Module: HTM::LongTermMemory::HybridSearch

Included in:: HTM::LongTermMemory

Defined in:: lib/htm/long_term_memory/hybrid_search.rb

Overview

Hybrid search using Reciprocal Rank Fusion (RRF)

Performs three independent searches and merges results:

Vector similarity search for semantic matching
Full-text search for keyword matching
Tag-based search for hierarchical category matching

Results are merged using RRF scoring. Nodes appearing in multiple searches receive boosted scores, making them rank higher.

Tag scoring uses hierarchical depth matching - the more levels of a tag hierarchy that match, the higher the score contribution.
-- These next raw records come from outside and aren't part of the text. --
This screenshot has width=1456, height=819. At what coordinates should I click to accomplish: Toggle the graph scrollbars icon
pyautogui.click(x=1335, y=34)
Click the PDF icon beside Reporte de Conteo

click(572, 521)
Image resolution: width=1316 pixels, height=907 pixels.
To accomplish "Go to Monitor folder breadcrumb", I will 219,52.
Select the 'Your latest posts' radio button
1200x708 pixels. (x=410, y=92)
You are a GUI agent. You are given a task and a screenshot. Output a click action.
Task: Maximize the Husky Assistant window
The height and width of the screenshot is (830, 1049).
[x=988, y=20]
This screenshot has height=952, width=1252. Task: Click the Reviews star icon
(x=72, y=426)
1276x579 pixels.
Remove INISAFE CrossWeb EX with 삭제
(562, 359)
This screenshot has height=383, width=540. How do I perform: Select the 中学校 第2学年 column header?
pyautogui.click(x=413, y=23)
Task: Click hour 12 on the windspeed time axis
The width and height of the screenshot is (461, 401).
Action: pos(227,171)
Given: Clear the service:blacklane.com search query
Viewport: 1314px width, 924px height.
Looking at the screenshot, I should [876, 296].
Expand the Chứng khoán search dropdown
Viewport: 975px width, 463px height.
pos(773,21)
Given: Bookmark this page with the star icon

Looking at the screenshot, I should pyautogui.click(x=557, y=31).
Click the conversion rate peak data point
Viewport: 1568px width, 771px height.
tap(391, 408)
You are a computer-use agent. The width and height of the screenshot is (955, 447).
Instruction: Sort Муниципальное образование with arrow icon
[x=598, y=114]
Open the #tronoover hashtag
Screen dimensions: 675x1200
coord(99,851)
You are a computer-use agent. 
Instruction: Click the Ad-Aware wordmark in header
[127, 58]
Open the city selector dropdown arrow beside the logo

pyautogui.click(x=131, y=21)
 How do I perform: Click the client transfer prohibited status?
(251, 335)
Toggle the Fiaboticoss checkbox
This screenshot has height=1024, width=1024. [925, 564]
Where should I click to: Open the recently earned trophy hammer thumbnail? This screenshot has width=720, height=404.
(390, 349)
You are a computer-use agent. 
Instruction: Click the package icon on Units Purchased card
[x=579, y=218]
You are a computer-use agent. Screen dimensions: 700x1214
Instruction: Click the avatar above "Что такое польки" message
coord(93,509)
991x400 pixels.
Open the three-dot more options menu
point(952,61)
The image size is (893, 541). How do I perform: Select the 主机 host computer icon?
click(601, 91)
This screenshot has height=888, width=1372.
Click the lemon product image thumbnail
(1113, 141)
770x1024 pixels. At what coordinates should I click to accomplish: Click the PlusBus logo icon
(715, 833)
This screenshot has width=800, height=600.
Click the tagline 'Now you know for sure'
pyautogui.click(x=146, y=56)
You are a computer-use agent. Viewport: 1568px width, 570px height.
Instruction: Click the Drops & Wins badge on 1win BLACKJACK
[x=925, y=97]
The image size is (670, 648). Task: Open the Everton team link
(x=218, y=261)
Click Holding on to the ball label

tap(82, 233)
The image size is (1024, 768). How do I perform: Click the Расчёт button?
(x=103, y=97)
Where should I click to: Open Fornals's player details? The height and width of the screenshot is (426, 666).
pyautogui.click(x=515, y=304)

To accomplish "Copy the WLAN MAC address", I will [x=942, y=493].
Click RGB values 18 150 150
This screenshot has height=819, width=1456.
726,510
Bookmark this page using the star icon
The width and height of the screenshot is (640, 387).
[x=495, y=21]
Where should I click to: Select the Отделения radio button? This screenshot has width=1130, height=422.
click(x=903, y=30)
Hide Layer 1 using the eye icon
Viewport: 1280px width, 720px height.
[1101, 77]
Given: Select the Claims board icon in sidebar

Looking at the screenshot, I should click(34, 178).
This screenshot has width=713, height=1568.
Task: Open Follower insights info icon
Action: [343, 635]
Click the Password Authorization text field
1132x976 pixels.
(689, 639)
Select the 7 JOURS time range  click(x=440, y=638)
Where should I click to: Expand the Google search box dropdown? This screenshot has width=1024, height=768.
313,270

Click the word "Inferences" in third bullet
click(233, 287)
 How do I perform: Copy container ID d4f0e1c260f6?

RRF Formula: score = Σ 1/(k + rank) for each search where node appears

Results are cached for performance.

Security: All queries use parameterized placeholders to prevent SQL injection.

Constant Summary collapse

MAX_HYBRID_LIMIT = Maximum results to prevent DoS via unbounded queries

RRF_K = RRF constant - higher values reduce the impact of rank differences 60 is the standard value from the original RRF paper

CANDIDATE_MULTIPLIER = Multiplier for candidates from each search We fetch more candidates than requested to ensure good fusion

Instance Method Summary collapse

#search_hybrid(timeframe:, query:, limit:, embedding_service:, prefilter_limit: 100, metadata: {}) ⇒ Array<Hash>

Hybrid search using Reciprocal Rank Fusion.

Instance Method Details

#search_hybrid(timeframe:, query:, limit:, embedding_service:, prefilter_limit: 100, metadata: {}) ⇒ `Array<Hash>`

Hybrid search using Reciprocal Rank Fusion

Parameters:

timeframe (Range) —

Time range to search
query (String) —

Search query
limit (Integer) —

Maximum results (capped at MAX_HYBRID_LIMIT)
embedding_service (Object) —

Service to generate embeddings
prefilter_limit (Integer) (defaults to: 100) —

Candidates per search (default: 100)
metadata (Hash) (defaults to: {}) —

Filter by metadata fields (default: {})

Returns:

(Array<Hash>) —

Matching nodes